Output all of the material once more, so that every line matches the original exactly.

Segment Start: Source records

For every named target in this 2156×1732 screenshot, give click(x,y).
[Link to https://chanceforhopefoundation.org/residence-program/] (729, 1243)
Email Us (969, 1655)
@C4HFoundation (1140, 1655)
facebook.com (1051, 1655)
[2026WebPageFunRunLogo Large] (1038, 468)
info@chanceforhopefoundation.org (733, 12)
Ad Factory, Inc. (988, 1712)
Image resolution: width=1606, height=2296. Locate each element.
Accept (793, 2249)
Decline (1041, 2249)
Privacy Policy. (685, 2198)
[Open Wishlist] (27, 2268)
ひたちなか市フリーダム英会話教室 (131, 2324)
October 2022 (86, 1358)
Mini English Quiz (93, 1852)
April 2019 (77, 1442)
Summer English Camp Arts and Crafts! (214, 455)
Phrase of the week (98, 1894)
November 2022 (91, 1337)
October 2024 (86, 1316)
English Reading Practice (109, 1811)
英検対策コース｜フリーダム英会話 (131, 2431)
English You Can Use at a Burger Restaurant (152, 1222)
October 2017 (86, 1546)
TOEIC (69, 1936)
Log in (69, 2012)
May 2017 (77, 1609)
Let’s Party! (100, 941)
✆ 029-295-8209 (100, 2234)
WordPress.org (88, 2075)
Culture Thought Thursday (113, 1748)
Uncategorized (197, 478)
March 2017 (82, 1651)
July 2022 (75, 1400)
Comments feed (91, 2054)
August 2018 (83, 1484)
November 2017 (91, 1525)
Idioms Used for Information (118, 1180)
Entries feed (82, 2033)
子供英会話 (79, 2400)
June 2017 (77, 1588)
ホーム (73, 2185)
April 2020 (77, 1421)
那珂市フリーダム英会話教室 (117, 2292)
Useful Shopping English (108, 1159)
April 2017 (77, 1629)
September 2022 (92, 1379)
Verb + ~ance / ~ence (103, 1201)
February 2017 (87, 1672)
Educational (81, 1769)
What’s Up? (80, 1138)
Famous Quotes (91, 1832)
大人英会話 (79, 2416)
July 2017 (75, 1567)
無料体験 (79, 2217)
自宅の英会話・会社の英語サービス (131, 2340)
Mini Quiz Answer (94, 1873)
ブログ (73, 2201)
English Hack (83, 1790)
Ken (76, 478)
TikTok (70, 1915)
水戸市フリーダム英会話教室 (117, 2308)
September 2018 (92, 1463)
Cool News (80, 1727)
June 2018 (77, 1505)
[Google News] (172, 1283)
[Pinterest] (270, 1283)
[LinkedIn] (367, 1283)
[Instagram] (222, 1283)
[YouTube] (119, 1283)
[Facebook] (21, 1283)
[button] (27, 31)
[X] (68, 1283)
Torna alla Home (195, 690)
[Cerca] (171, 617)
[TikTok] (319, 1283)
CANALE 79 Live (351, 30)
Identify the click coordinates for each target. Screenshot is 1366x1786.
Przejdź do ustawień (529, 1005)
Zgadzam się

Segment End: Source records

* [Response box]
For every named target in this 2156×1732 screenshot, give click(x,y).
[Link to https://chanceforhopefoundation.org/residence-program/] (729, 1243)
Email Us (969, 1655)
@C4HFoundation (1140, 1655)
facebook.com (1051, 1655)
[2026WebPageFunRunLogo Large] (1038, 468)
info@chanceforhopefoundation.org (733, 12)
Ad Factory, Inc. (988, 1712)
Image resolution: width=1606, height=2296. Locate each element.
Accept (793, 2249)
Decline (1041, 2249)
Privacy Policy. (685, 2198)
[Open Wishlist] (27, 2268)
ひたちなか市フリーダム英会話教室 (131, 2324)
October 2022 (86, 1358)
Mini English Quiz (93, 1852)
April 2019 (77, 1442)
Summer English Camp Arts and Crafts! (214, 455)
Phrase of the week (98, 1894)
November 2022 (91, 1337)
October 2024 (86, 1316)
English Reading Practice (109, 1811)
英検対策コース｜フリーダム英会話 (131, 2431)
English You Can Use at a Burger Restaurant (152, 1222)
October 2017 (86, 1546)
TOEIC (69, 1936)
Log in (69, 2012)
May 2017 (77, 1609)
Let’s Party! (100, 941)
✆ 029-295-8209 (100, 2234)
WordPress.org (88, 2075)
Culture Thought Thursday (113, 1748)
Uncategorized (197, 478)
March 2017 (82, 1651)
July 2022 (75, 1400)
Comments feed (91, 2054)
August 2018 (83, 1484)
November 2017 (91, 1525)
Idioms Used for Information (118, 1180)
Entries feed (82, 2033)
子供英会話 (79, 2400)
June 2017 (77, 1588)
ホーム (73, 2185)
April 2020 (77, 1421)
那珂市フリーダム英会話教室 (117, 2292)
Useful Shopping English (108, 1159)
April 2017 (77, 1629)
September 2022 (92, 1379)
Verb + ~ance / ~ence (103, 1201)
February 2017 (87, 1672)
Educational (81, 1769)
What’s Up? (80, 1138)
Famous Quotes (91, 1832)
大人英会話 (79, 2416)
July 2017 (75, 1567)
無料体験 (79, 2217)
自宅の英会話・会社の英語サービス (131, 2340)
Mini Quiz Answer (94, 1873)
ブログ (73, 2201)
English Hack (83, 1790)
Ken (76, 478)
TikTok (70, 1915)
水戸市フリーダム英会話教室 (117, 2308)
September 2018 (92, 1463)
Cool News (80, 1727)
June 2018 (77, 1505)
[Google News] (172, 1283)
[Pinterest] (270, 1283)
[LinkedIn] (367, 1283)
[Instagram] (222, 1283)
[YouTube] (119, 1283)
[Facebook] (21, 1283)
[button] (27, 31)
[X] (68, 1283)
Torna alla Home (195, 690)
[Cerca] (171, 617)
[TikTok] (319, 1283)
CANALE 79 Live (351, 30)
Identify the click coordinates for each target. Screenshot is 1366x1786.
Przejdź do ustawień (529, 1005)
Zgadzam się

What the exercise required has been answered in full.